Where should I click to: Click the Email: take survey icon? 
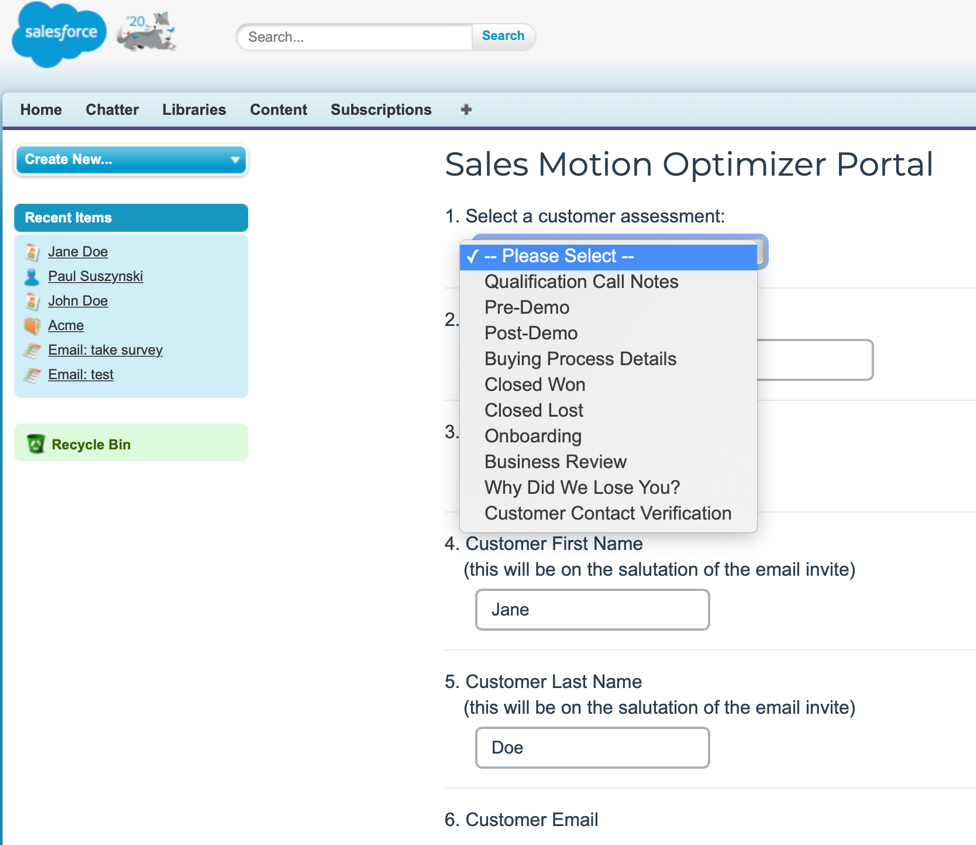pyautogui.click(x=32, y=350)
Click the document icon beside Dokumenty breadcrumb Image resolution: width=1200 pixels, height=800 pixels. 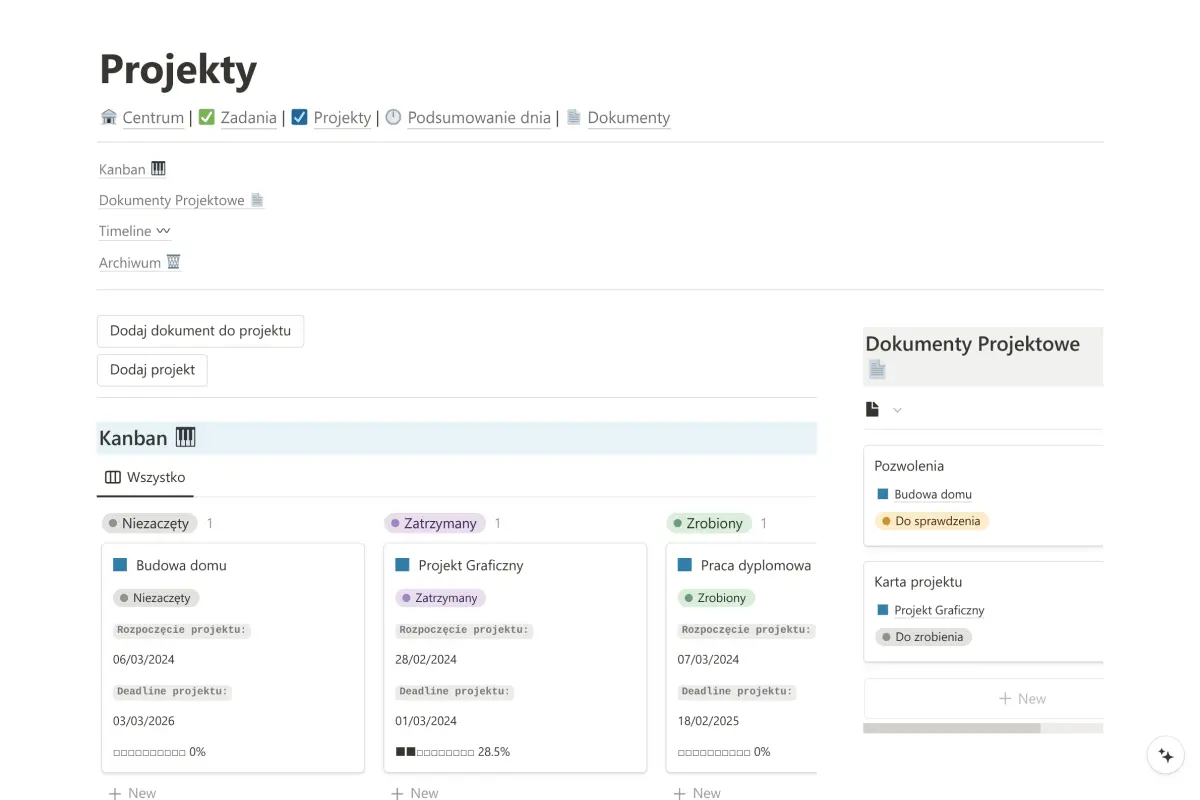pyautogui.click(x=574, y=117)
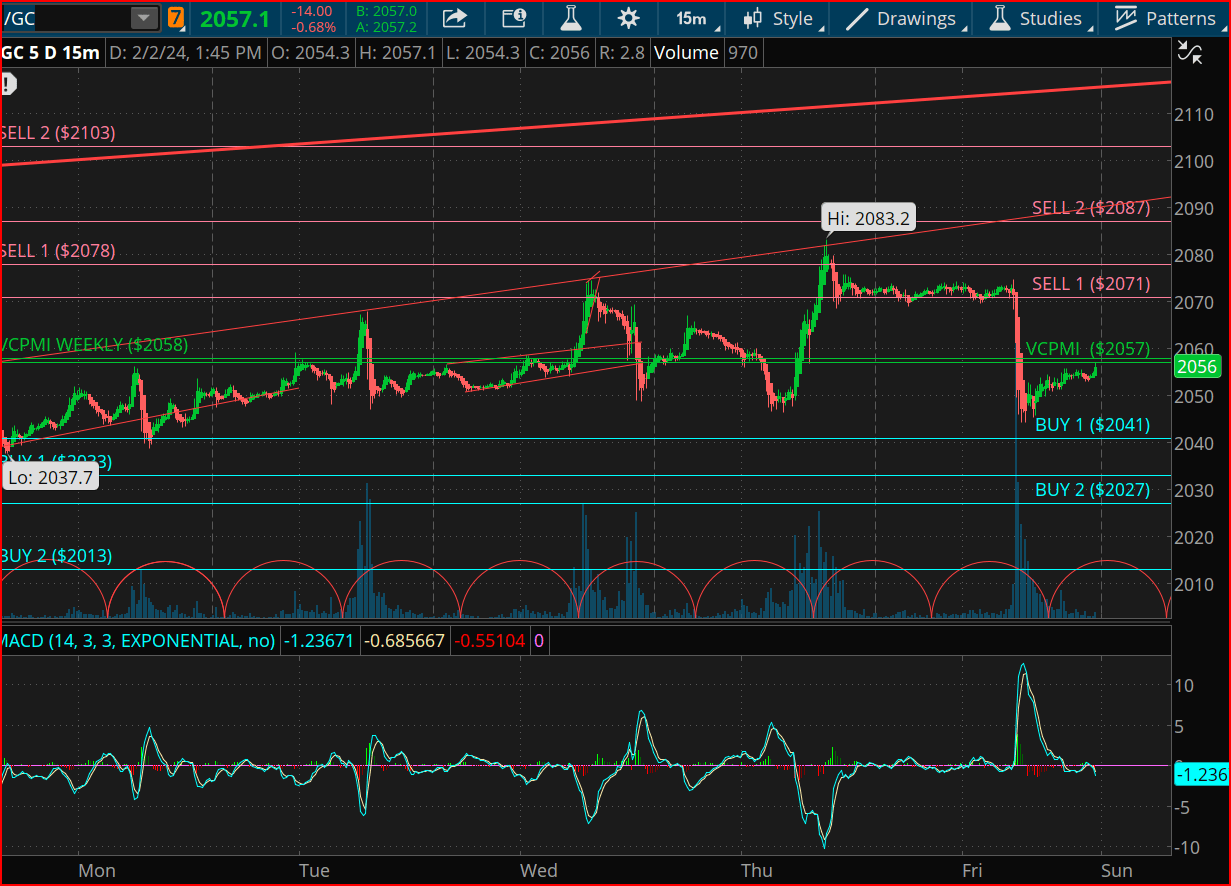
Task: Change the 15m timeframe button
Action: coord(690,18)
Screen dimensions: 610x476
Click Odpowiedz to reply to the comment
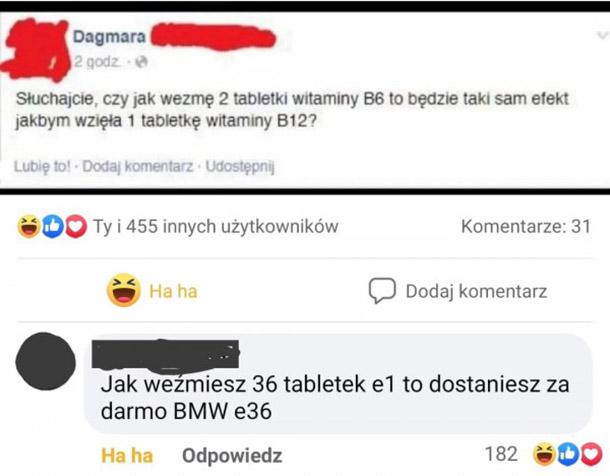pyautogui.click(x=232, y=455)
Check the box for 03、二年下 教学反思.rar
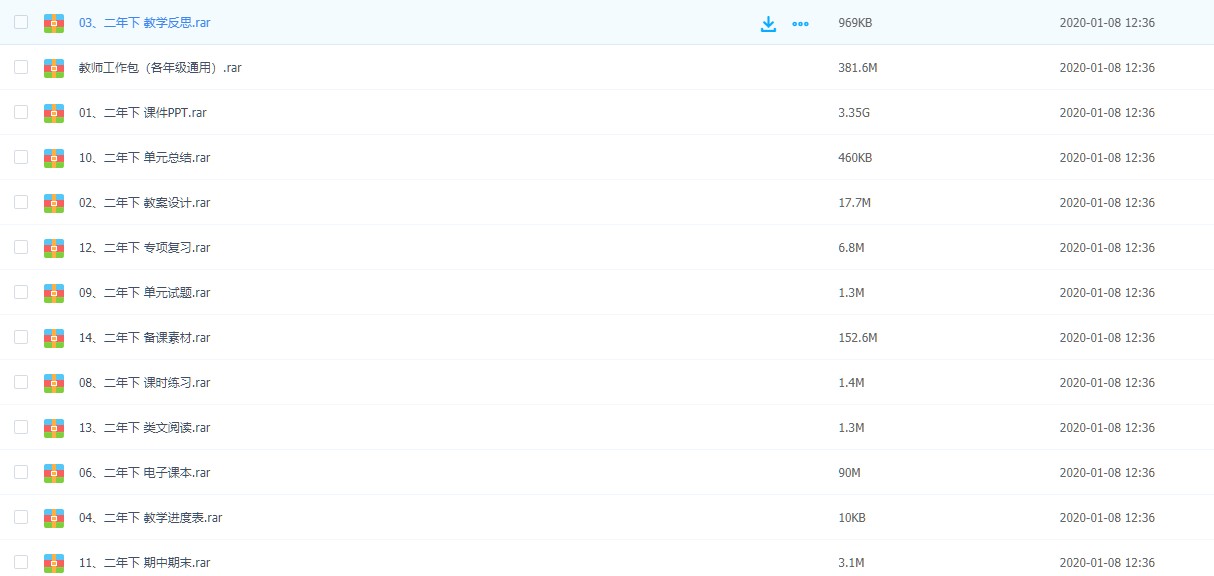1214x576 pixels. point(21,22)
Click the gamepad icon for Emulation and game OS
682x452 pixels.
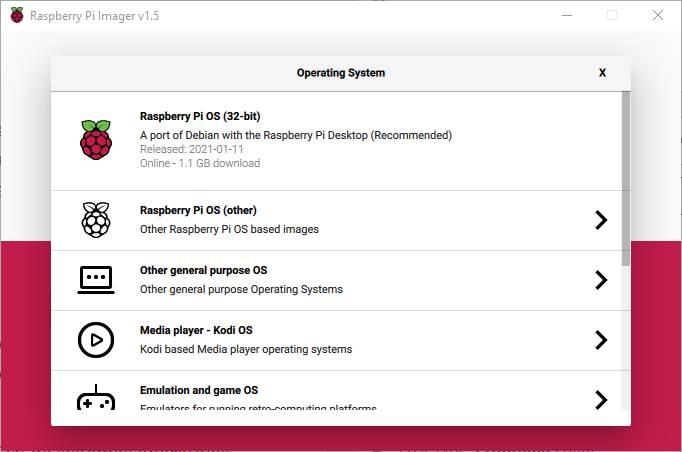(96, 398)
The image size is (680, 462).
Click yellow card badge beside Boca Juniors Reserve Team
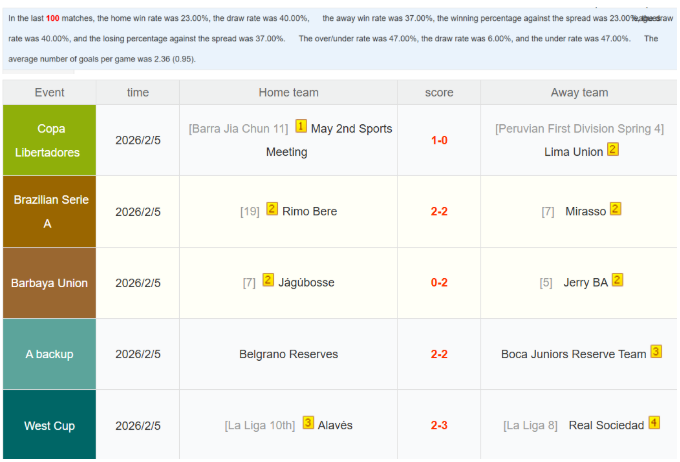[x=656, y=352]
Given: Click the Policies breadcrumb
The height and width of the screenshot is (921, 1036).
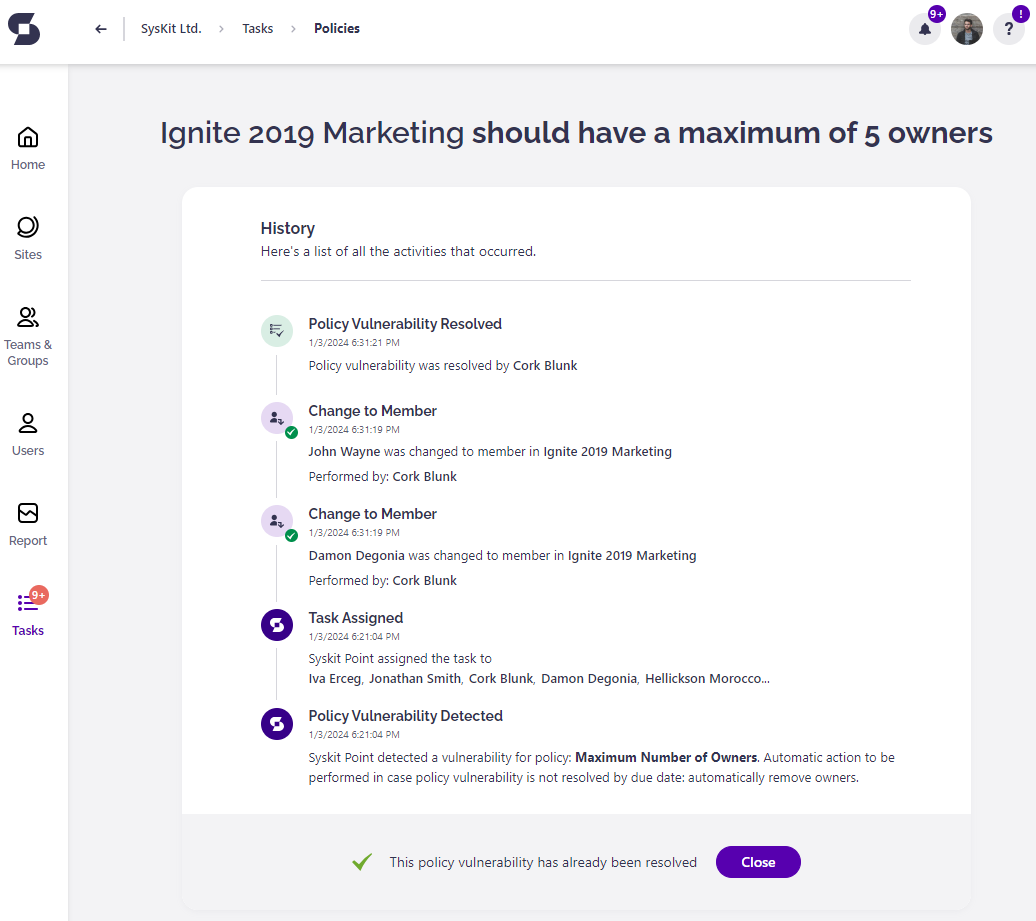Looking at the screenshot, I should [337, 29].

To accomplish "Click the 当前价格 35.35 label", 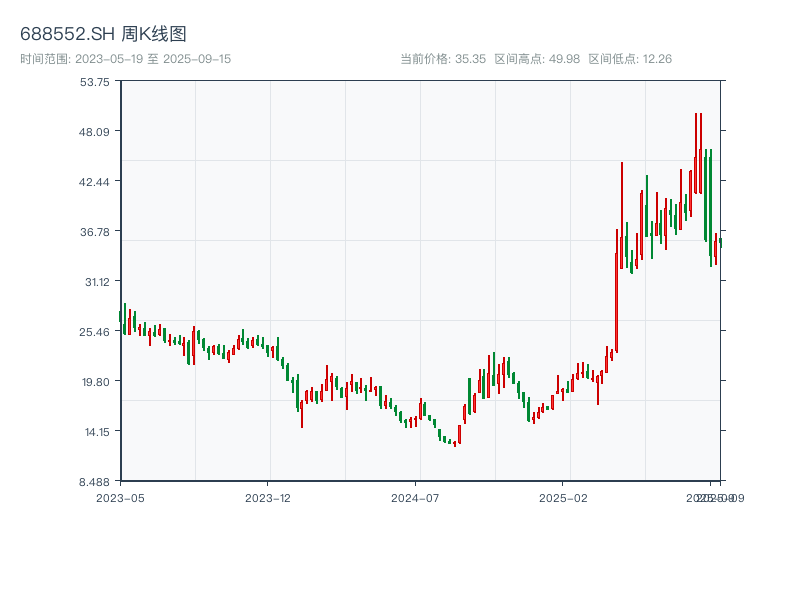I will [442, 59].
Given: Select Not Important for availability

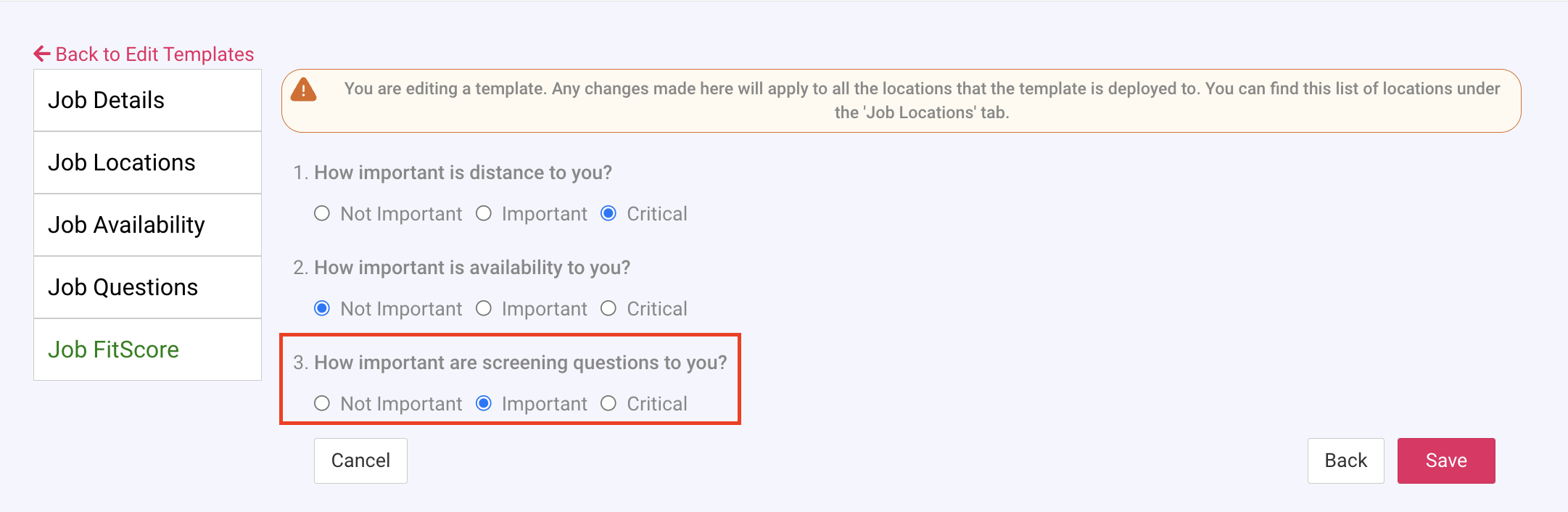Looking at the screenshot, I should pyautogui.click(x=322, y=308).
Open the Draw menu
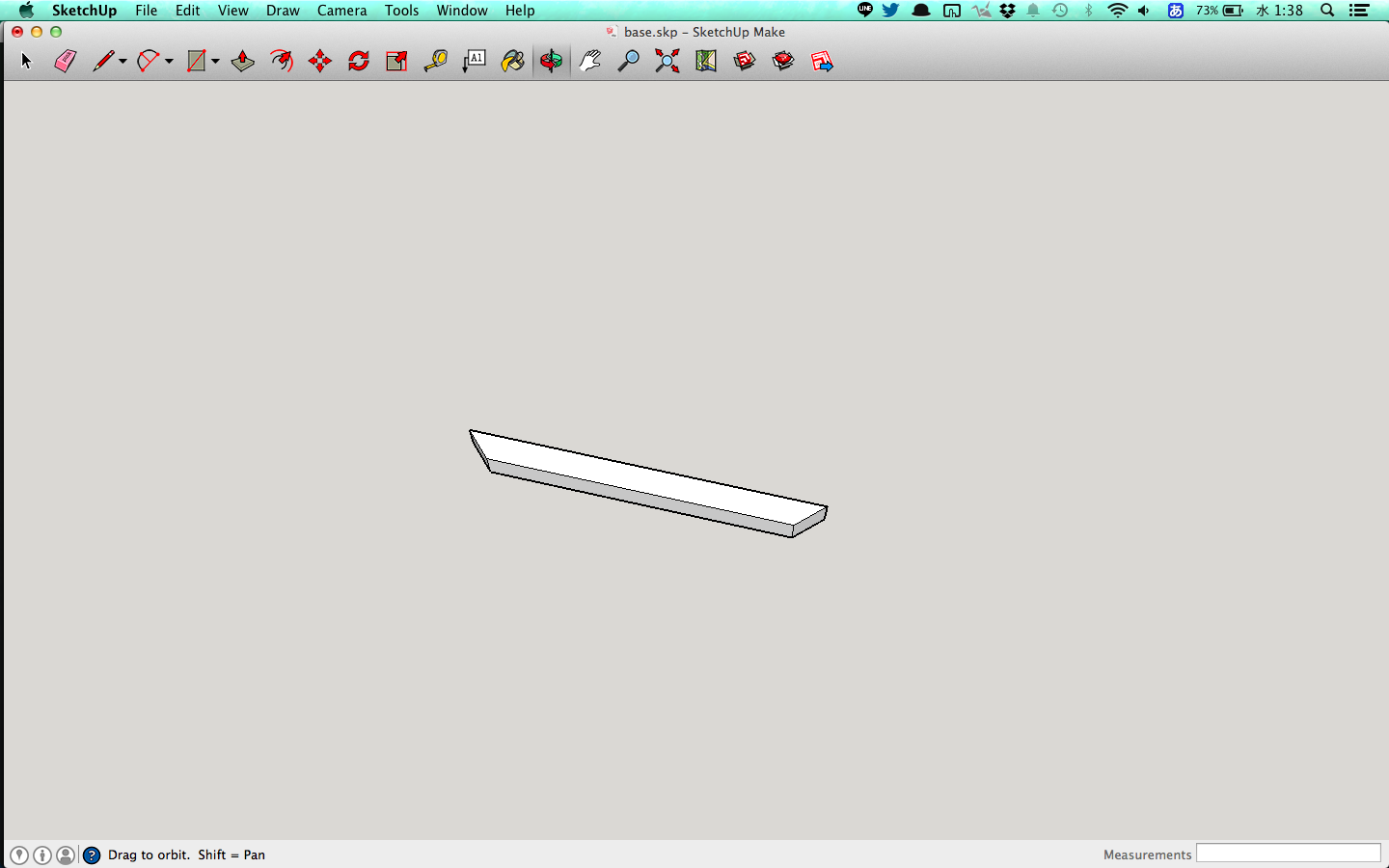1389x868 pixels. point(283,11)
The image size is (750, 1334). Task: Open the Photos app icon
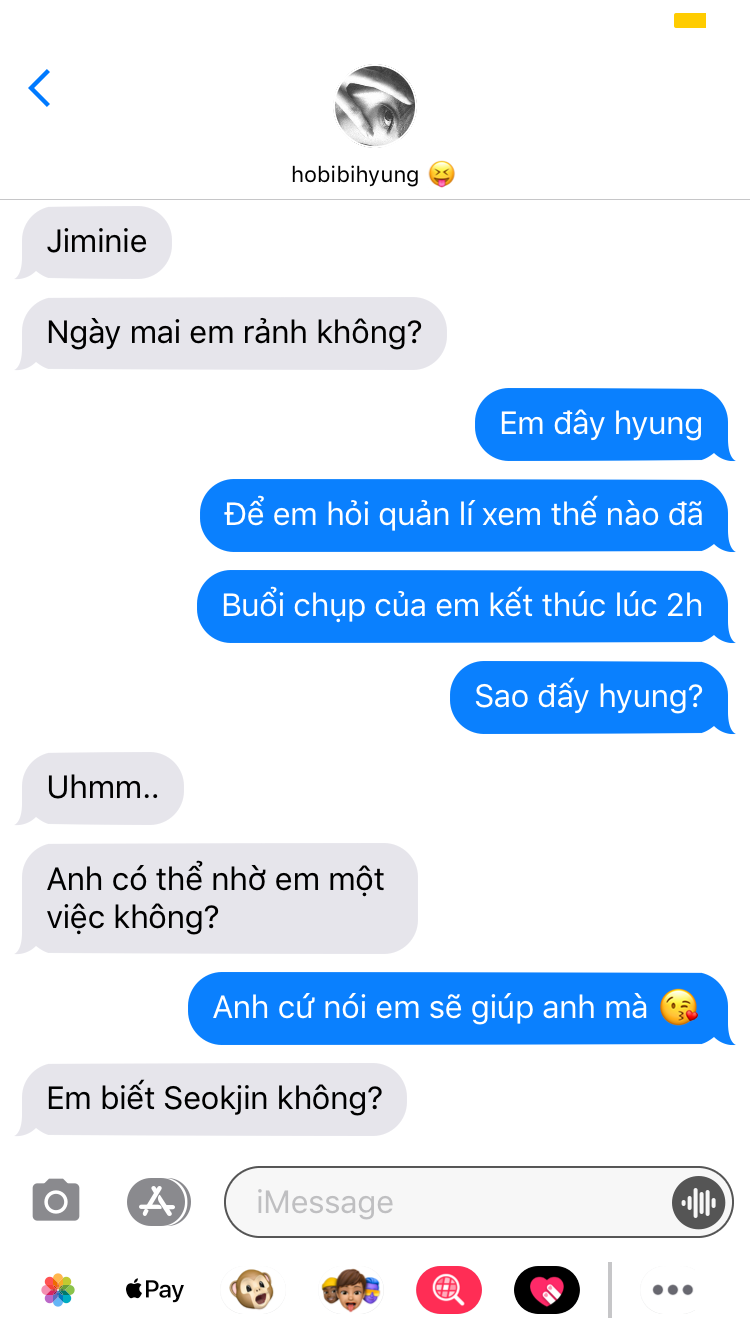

> _What the task asks_
Report every line of the records that contains the word "size".

> _Response area_
The image size is (680, 462).
The image size is (750, 1334). Task: Open the Photos app icon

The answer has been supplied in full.